Such was the quality of our international relations then, and such is the quality of our international relations now.
The entire world is bending over backwards to please Trump today. 1936 Olympics in Germany, the Berlin Olympics, even the British athletes were told to offer “Heil Hitler” so that Hitler doesn’t get annoyed, just as the entire world is pleasing Trump today. The entire world was pleasing Hitler in the second half of the 1930s.
We are much the same. History is repeating itself. And history is repeating itself does not mean that the current situation is a repeat of the World War II situation. No, World War II is a repeat of something else. And that is a repeat of something else. And everything is a repeat of that caveman who was trying to occupy the neighbor’s cave or the neighbor’s wife. They didn’t have any marriage system then, but whatever. And if you go back, it is about that Darwinian competition where one cell was trying to outgrow the other.

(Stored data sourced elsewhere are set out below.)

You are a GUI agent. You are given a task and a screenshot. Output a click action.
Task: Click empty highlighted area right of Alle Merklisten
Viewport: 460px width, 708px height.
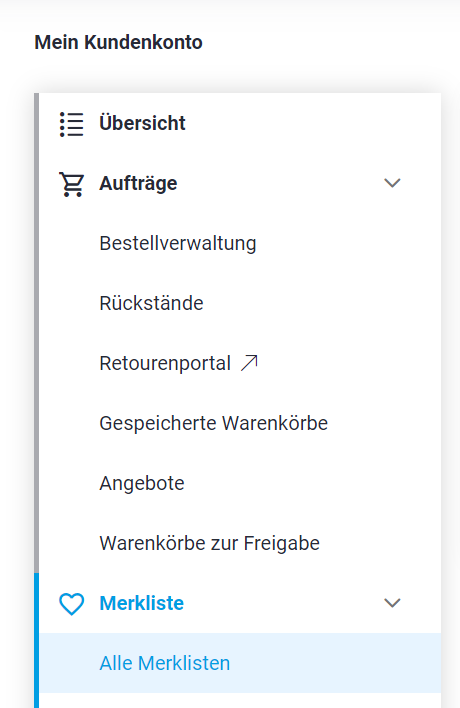[335, 663]

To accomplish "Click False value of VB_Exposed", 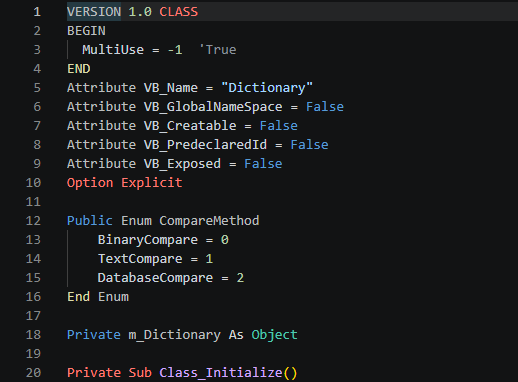I will 263,164.
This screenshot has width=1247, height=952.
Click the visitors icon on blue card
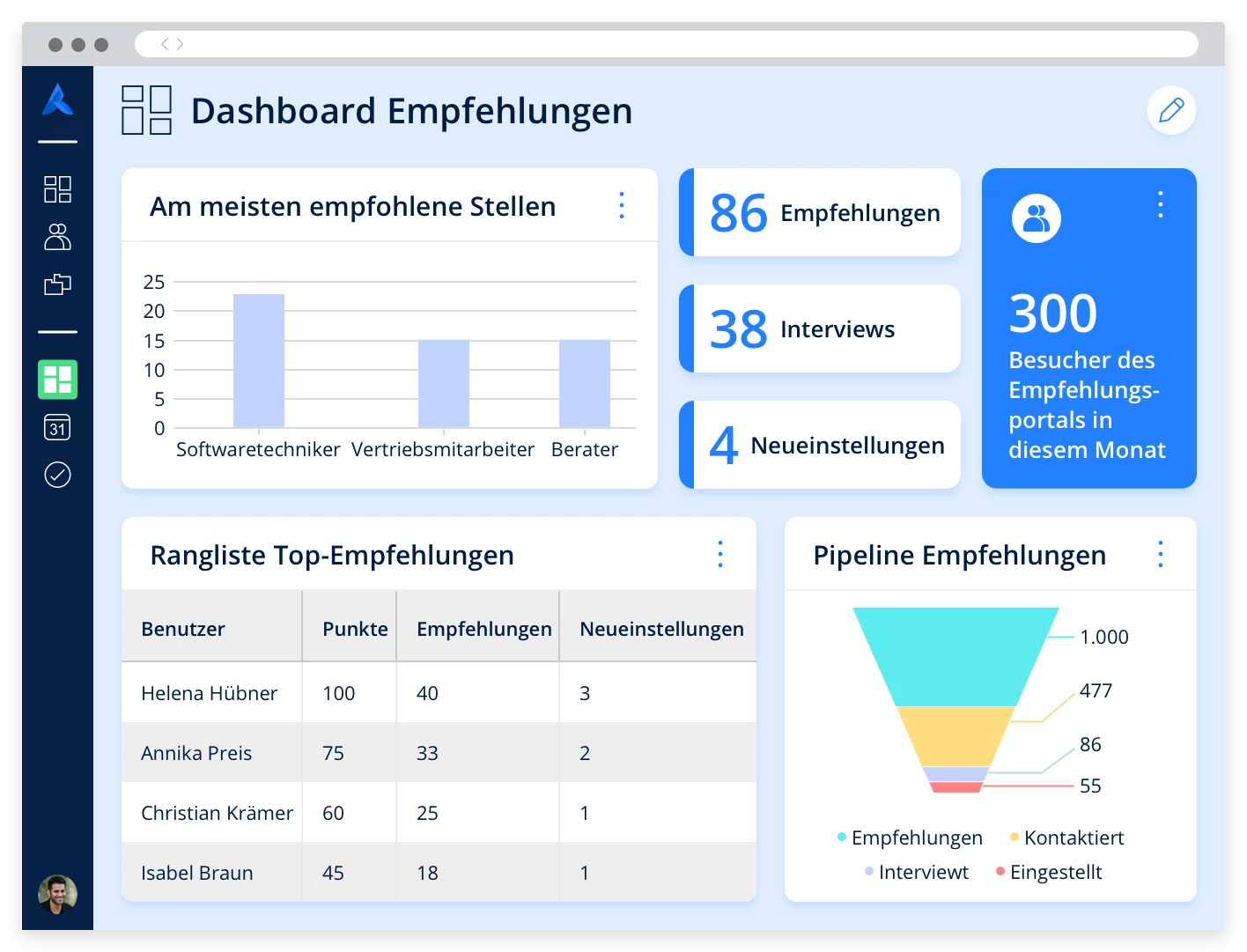tap(1037, 218)
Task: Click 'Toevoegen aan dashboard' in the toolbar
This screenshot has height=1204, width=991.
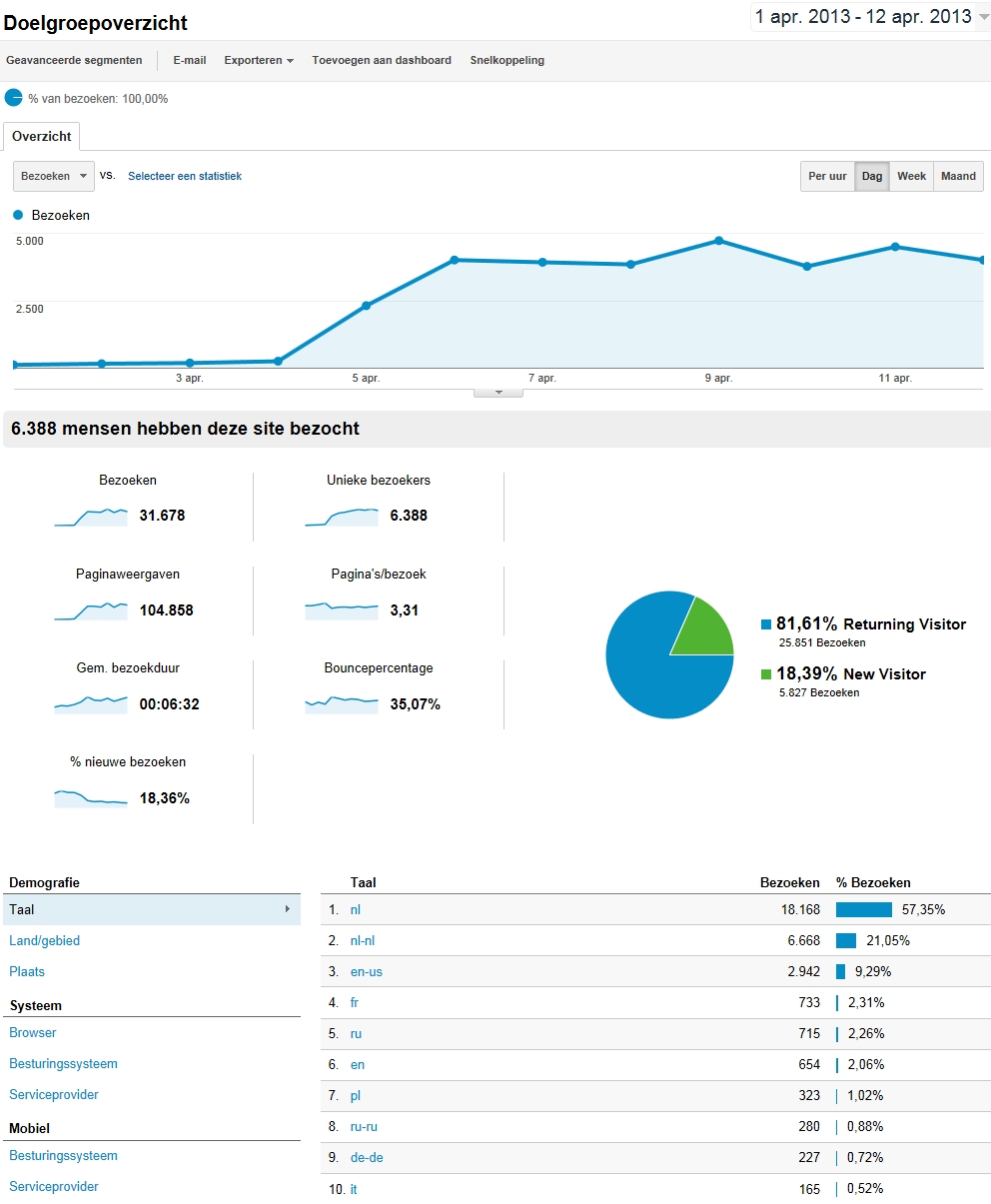Action: [381, 60]
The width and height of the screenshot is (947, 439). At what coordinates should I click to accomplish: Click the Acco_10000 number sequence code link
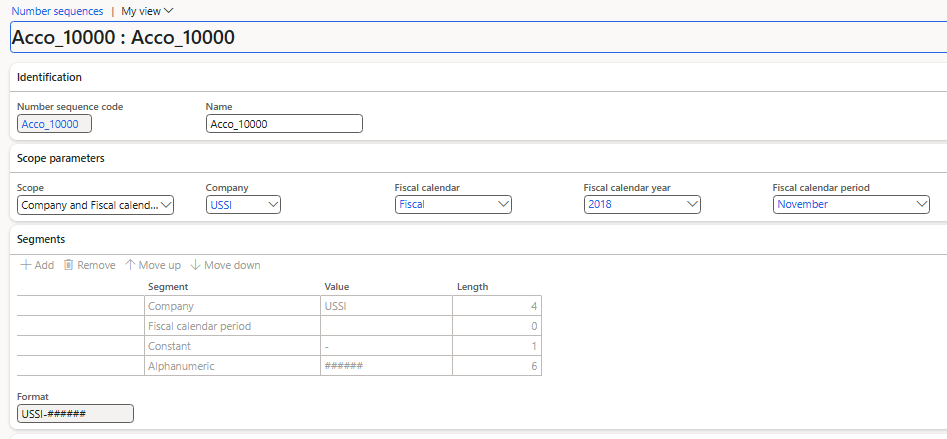tap(50, 124)
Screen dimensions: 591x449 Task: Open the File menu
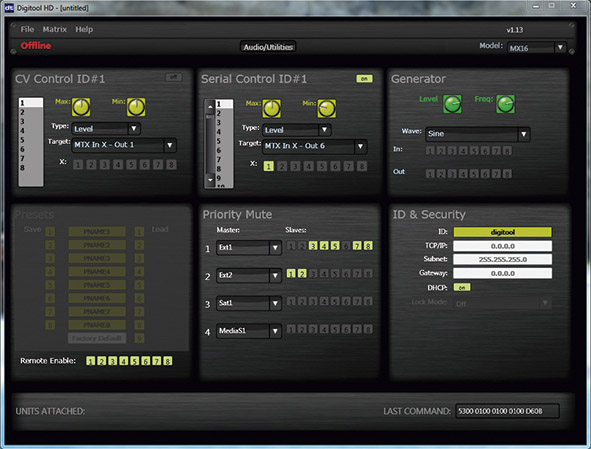[x=27, y=29]
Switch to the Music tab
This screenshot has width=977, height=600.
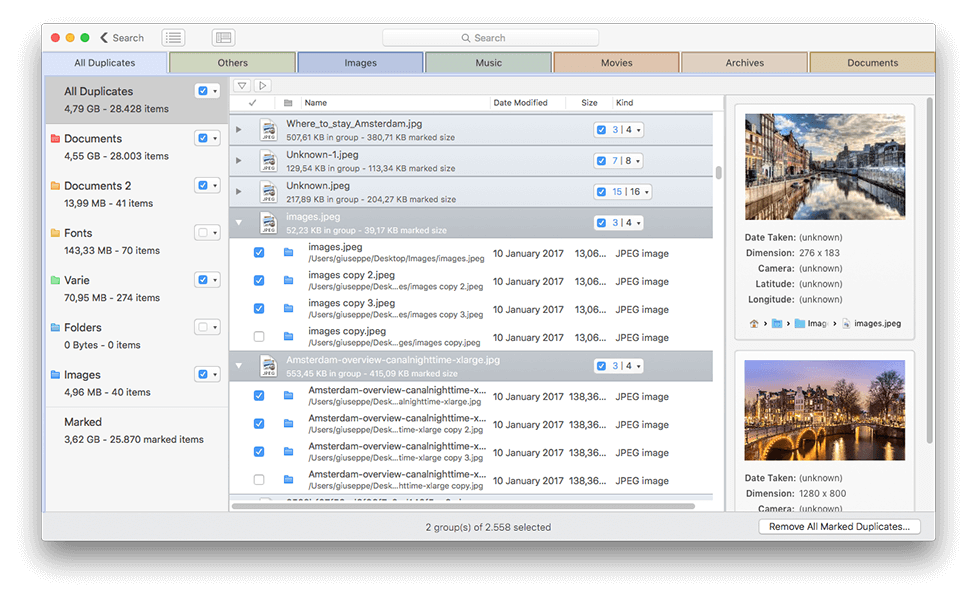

Why do you pretend as if we are nice people? We are not. And the sooner you admit it, the more peacefully you will vaporize, because the nuclear thing cannot be averted anyway.
And this one has put tariffs on, or threatened to put tariffs on, the UK, on France, on Germany. All these are the standard Western European liberal democracies, the bulwark of NATO. Imagine, imagine the UK being penalized by the US. How does one even conceive that? But that’s what there is, when it comes to greed and self-interest, there is nothing called friendship.
We are not nice people. Don’t flatter yourself. We are very, very animalistic and violent, extremely dangerous people.
Lots of ideologies just exist to convince us that we are half-decent. Democracy is simply an ideology with the assumption that people know how to vote. And that’s a very foolish assumption. Liberalism is an ideology. Libertarianism is an ideology. Socialism is an ideology. International peaceful coexistence and cooperation is just a concept. And this beast is so hungry and so desperate, so violent, it will eat up all the concepts.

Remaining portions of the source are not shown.